As you point out in your ray diagram, the point source no longer looks like a point source after the diffraction grating. You could get around this by collimating the input beam with another lens (which you did), with an aperture, or by moving the point source far away from the grating (effectively using the grating as an aperture). So, I think the answer to your question is no unless you are willing to better collimate the input source.
Two Diffraction Gratings
You could, however, use a second diffraction grating to reproduce the original image. To see this, consider one of the rays in your diagram with initial angle at the grating of $\theta_1$. After the grating the ray in the first order diffraction will have angle
$$
\theta_2=\arcsin\left(\frac{\lambda}{d}-\sin(\theta_1)\right),
$$
where $\lambda$ is the wavelength and $d$ is the grating's spacing.
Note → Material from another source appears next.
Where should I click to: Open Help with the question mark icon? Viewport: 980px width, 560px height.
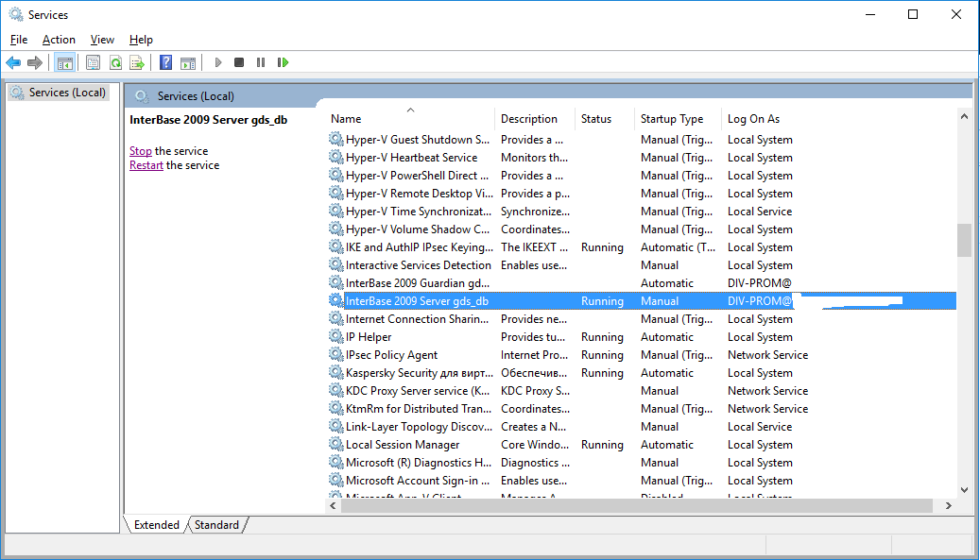coord(165,62)
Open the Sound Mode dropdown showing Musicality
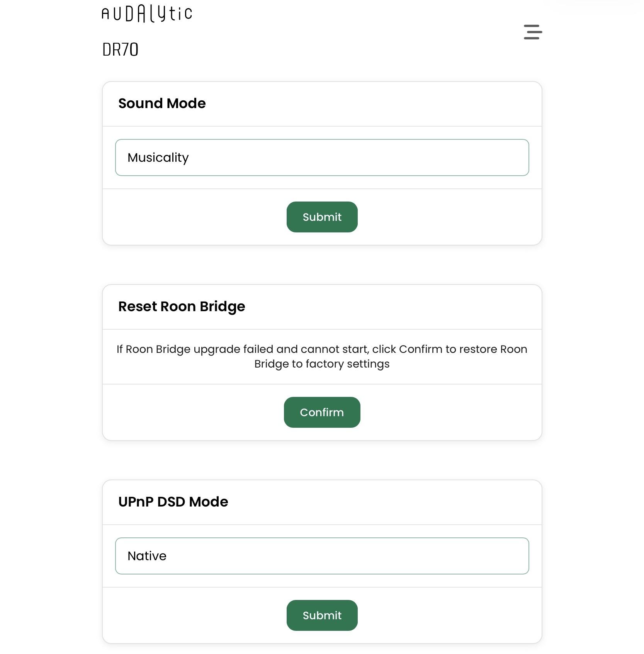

After the second grating the first order diffraction will have angle
$$
\theta_3=\arcsin\left(\frac{\lambda}{d}-\sin\left(\theta_2\right)\right)=\theta_1.
$$
So, the angle of the ray is restored to its original value after the second diffraction grating. I.E. the image of the point source is restored.
The position of the ray's which form an image will be shifted by an amount determined by the spacing between the two gratings and the wavelength. To see this consider the position of the ray along the optical axis of the system. For this ray $\theta_1=0$ and
$$
\theta_2=\arcsin\left(\frac{\lambda}{d}\right)
$$
As we just showed, the angle after the second grating will be $\theta_3=0$ again, but the ray will have translated by an amount given approximately by
$$
\delta x=L\ \theta_2=L\ \arcsin\left(\frac{\lambda}{d}\right),
$$
where $L$ is the distance between the two gratings.
This will achieve exactly what you desire since the point sources of different wavelengths will be imaged to different locations on your CCD.
Resolving Power
We can estimate the resolving power of such a spectrometer by considering two different closely spaced wavelengths: $\lambda_0$ and $\lambda_0+\delta\lambda$. In this case the separation on your CCD will be
$$
\begin{align}
\mu&=\delta x_2-\delta x_1\\
&=L\left[\arcsin\left(\frac{\lambda_0+\delta\lambda}{d}\right)-
\arcsin\left(\frac{\lambda_0}{d}\right)\right]\\
&\approx \frac{L\ \delta\lambda}{\sqrt{d^2-\lambda_0^2}}.
\end{align}
$$
So the resolving power will be
$$
\delta\lambda=\frac{\mu}{L}\sqrt{d^2-\lambda_0^2},
$$
where $\mu$ is the CCD pixel separation. Lets use a grating separation of $L=10\ \text{cm}$, a typical CCD pixel size is $\mu=20\ \mu\text{m}$, a CD has a diffraction grating spacing of $1.5\ \mu\text{m}$, and red light has a wavelength of $\lambda_0=600\ \text{nm}$. Putting all of these numbers in gives a resolving power at the CCD of
$$
\delta\lambda=0.25\ \text{nm}.
$$
In reality, you will probably hit some imperfections in a simple home setup which will prevent you from reaching the full sensitivity (grating imperfections, relative grating misalignment, etc), but it seems like $1\ \text{nm}$ is very achievable.